De dagen worden in Februarij reeds langer en de zon krijgt meer kracht. In den bijenstok begint zich nu eene vernieuwde werkzaamheid te ontwikkelen; zelfs bij strenge koude zetten sterke stokken nu broed aan. Men spore hen daartoe echter niet aan, door onnoodig voêren of door hen aan het zonlicht bloot te stellen, want de broedaanzetting is nog niet wenschelijk (zie bl. 150). Wil men de stokken goed overwinteren, dan houdt men hen zoo lang mogelijk in rust, en tracht het broeijen tegen te gaan. Acht men het noodig dat de bijen eene reinigings-uitvlugt houden, dan kan men haar, bij eene warme lucht, nu reeds laten vliegen, al ligt de grond nog met sneeuw bedekt, zoo boomen en struiken daar maar van bevrijd zijn. Bij sterken zonneschijn kunnen de bijen ook wel van de sneeuw opvliegen, wanneer zij maar met eene vaste korst bedekt is. Men kan, zoo eene uitvlugt hoog noodig is, de sneeuw voor den stand ook met matten of stroo bedekken. Is de uitvlugt niet dringend noodzakelijk, dan late men de bijen niet uit. Hebben zij eens gevlogen, dan willen zij het meer doen.

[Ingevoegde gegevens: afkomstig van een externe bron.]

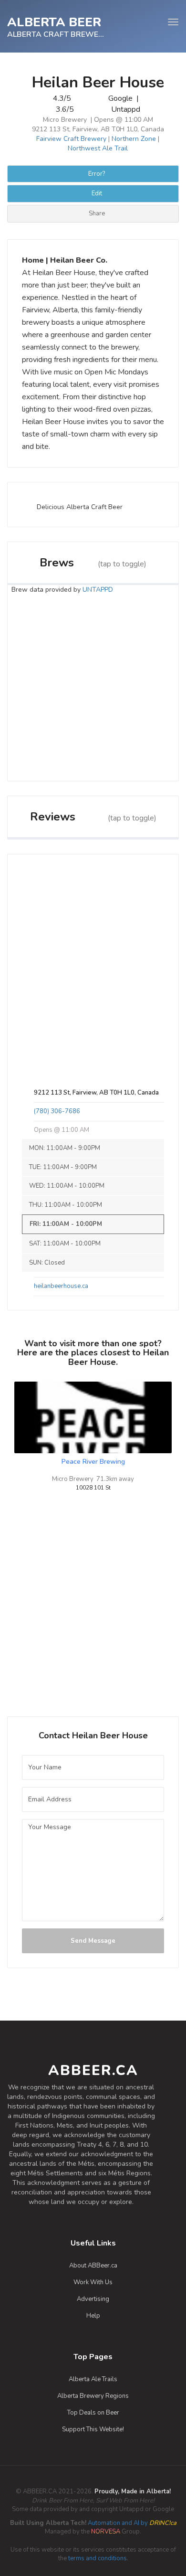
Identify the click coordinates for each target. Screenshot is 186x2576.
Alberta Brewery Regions (93, 2396)
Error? (96, 174)
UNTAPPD (98, 589)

Indien men een stok eene nieuwe standplaats geven wil, dan moet dit geschieden voor dat hij gevlogen heeft; bij het eerste voorspel zullen de bijen ook de nieuwe standplaats leeren kennen; slechts weinigen zullen vervliegen. [243]Zonder noodzakelijkheid moet men hem evenwel niet verplaatsen. Wil men stokken aankoopen, dan moet men toezien dat zij reeds gevlogen hebben, want gedurende het transport zouden de bijen het vuil niet bij zich kunnen houden, maar elkander en het werk bevuilen, en daardoor den loop kunnen krijgen. Na zich gereinigd te hebben, kunnen zij ook langer opgesloten blijven.
In Maart heeft men gewoonlijk eenige schoone, warme dagen, waarop de stokken kunnen voorspelen en zich reinigen, wanneer dit in de vorige maand nog niet geschied is. Men moet er nu vooral op letten, of zich onder de stokken geene moederlooze bevinden, hetgeen men het gemakkelijkst zien kan aan de onrust, die de bijen bij hare eerste uitvlugt toonen (zie bl. 187). Men kan den stok thans geene bevruchte moederbij bezorgen, en moet hem dus met den nevenstok vereenigen (zie bl. 191). Terwijl de bijen hare eerste uitvlugt houden, zuivert men hare woning van de dooden en de onreinheden, die zich op den bodem bevinden (zie bl. 148). Houdt de warmte nu eenige dagen aan, dan beginnen zelfs zwakke stokken broed aan te zetten; men kan dit niet meer tegengaan, maar moet het ook niet bevorderen, door met verdunden honig te voêren. Men kan gerust als regel aannemen, om ook in Maart zijne stokken nog met rust te laten.
Er zijn sommige streken, waar de bijen in April reeds gelegenheid vinden, om van vroeg bloeijende boomen en struiken bloemenstof, ja zelfs eenigen honig in te zamelen. Vooral daar, waar de wilgenboom, de waterwilg, de kruisbes, enz. gekweekt worden, is dit het geval. Bij gunstig weder moet men nu de beschimmelde punten van den wasbouw wegnemen. Men doe dit echter niet te vroeg, en late het zuivere werk zooveel mogelijk staan (zie bl. 212). Moet men ledige tafels hebben voor andere woningen, dan is men tot eene grootere inkorting van den bouw genoodzaakt, maar legt dan eene ledige wastafel tegen het verkorte [244]werk, opdat het broed beschut zij voor de indringende, koude lucht. Voor het broed is nu veel honig noodig; men moet dus zijne stokken, vooral bij invallend koud en nat weder, goed gadeslaan, of zij ook voedsel behoeven.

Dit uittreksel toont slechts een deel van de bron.